Il M5S perde il terzo municipio dopo il III e l’VIII, Alle elezioni forse nella primavera del 2020
Redazione - 10 Aprile 2019

Con la sfiducia al presidente pentastellato Mario Torelli è ufficialmente caduto ieri 9 aprile 2019 l’XI municipio di Roma. È il terzo municipio da quando Virginia Raggi è sindaca, dopo il III, dove a febbraio 2018 anche Roberta Capoccioni era stata sfiduciata, e l’VIII dove ad aprile 2017 si era invece dimesso Paolo Pace.

Mario Torelli, presidente XI Municipio

In entrambi i precedenti, il M5S ha poi perso le elezioni territoriali, a vantaggio del centrosinistra. Ancora non è chiaro, tuttavia, se questa volta si riuscirà ad andare al voto. Nonostante le proteste delle opposizioni, si andrebbe comunque a votare nella prima metà del 2020, quindi fra due anni esatti. Fino a qualche giorno fa l’intenzione di Virginia Raggi era quella di nominare Mario Torelli commissario. Ma proprio oggi, a caldo, Torelli ha fatto capire di non avere più voglia di continuare: “Se farò il commissario? Da questo momento non sono più un personaggio pubblico ma privato, non rilascio dichiarazioni. Ho fatto anche troppo”, ha detto ai cronisti accorsi per seguire la seduta. All’agenzia Dire poi ha aggiunto: “Assolutamente no, nessun appello. Io vado avanti. Sto lavorando gratis per i cittadini, non devo fare nessun appello: ora è il momento per tutti di tirare fuori le palle”.

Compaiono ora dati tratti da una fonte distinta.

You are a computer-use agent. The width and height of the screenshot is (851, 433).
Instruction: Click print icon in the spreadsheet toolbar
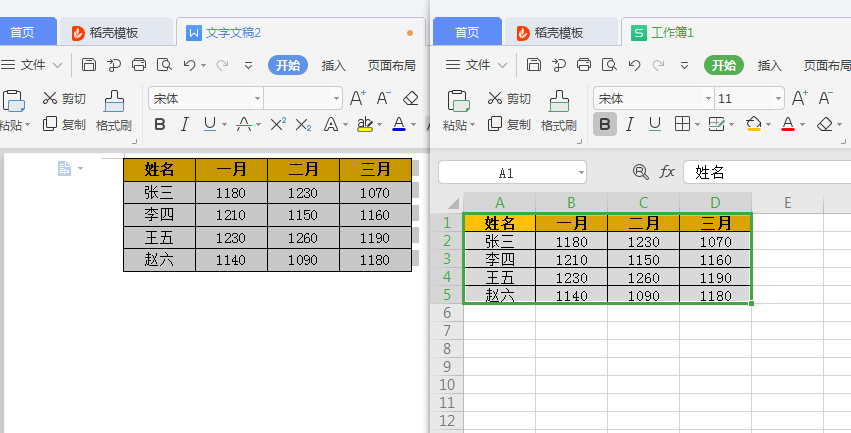point(584,65)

Da tempo i lavori nel Municipio XI si erano fermati. Il M5S infatti aveva già due anni fa perso il consigliere Mirko Marsella, che in un’intervista rilasciata a RomaToday parlò di “appalti assegnati in via diretta e poca trasparenza”. Poi nel giugno 2018 fu il turno di Gianluca Martone e Maria Cristina Restivo, passati al gruppo misto in polemica per la gestione dei lavori sul viadotto della Magliana, intervento che per mesi paralizzò il traffico nel quadrante, fra il malcontento diffuso della cittadinanza.

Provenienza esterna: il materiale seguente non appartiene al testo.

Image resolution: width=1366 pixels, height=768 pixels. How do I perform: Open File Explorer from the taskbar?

A dare il colpo di grazia alla maggioranza è stata Francesca Sappia, a metà marzo 2019, che si è dimessa dal M5S per protesta verso il Campidoglio che secondo lei aveva “abbandonato il territorio”. Posizioni contrastanti erano emerse nel municipio, sul problema dei rifiuti con la decisione – dopo l’incendio al tmb Salario – di organizzare un centro temporaneo di smistamento, proprio nel municipio limitrofo a Malagrotta. Inizialmente, Sappia aveva assicurato a Torelli una sorta di appoggio esterno, ma poi la linea è cambiata quando Pd e Fdi hanno avviato la raccolta firme per la mozione di sfiducia, sfociata nel consiglio straordinario di ieri.